Poems by Michael Burns
978-1-55728-516-4 (paper)
5.5 x 8.5, 80 pages
July 1998

 

In his plain-spoken lyrics and dramatic monologues, Michael Burns digs at the marrow. His poems—in formal and free verse—are quick, incisive, and always capable of revealing the dark whimsies of fate and the pain of our own actions and inactions.

These poems travel to Casqui mounds in the Arkansas Delta, traffic-clogged urban streets, a wasteland in Oklahoma, and Faulkner’s Rowan Oak. They assume the voices of others so convincingly that we find ourselves face to face with hunters, philanderers, husbands, a Union general, a Snopes, and even a version of God.

Gathering the images of each place, crafting lines in clear, unpretentious language, Burns comes across new knowledge, confronting the ever-present mysteries and the ways the mind loves to lie to itself.

Author of three poetry collections, Michael Burns teaches creative writing and English at Southwest Missouri State University. For the University of Arkansas Press, he edited Discovery and Reminiscence: Essays on the Poetry of Mona Van Duyn. His poems have appeared in Poetry, the Paris Review, the Southern Review, and many other journals and anthologies.
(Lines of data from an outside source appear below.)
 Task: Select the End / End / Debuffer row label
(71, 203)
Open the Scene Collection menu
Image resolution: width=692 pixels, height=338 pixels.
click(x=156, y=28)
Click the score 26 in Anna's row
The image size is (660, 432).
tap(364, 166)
“Clarifying the language like so much butter, Michael Burns provides a particular insight into national, local, masculine, and finally human concerns, all with a dry eye and a warm heart. It is the very best butter.”
—Richard Howard

“I like the way Michael Burns’s quiet irony and a submerged ache work their way to the surface of the language in poems whose transparent simplicity proves deceptive.”
—Rachel Hadas

“Loneliness, pain, emptiness, banality—these are the afflictions that attack the humanity in Michael Burns’s powerful poetry. And they are the sorrows that the rounds of daily life try, and sometimes manage, to assuage. ‘I didn’t come this far to find what’s real,’ says an amateur archaeologist. But the poet who reports the line has come a long way and delivers to us only what is real. Admirably honest, honestly admirable: It Will Be All Right in the Morning is the true thing.”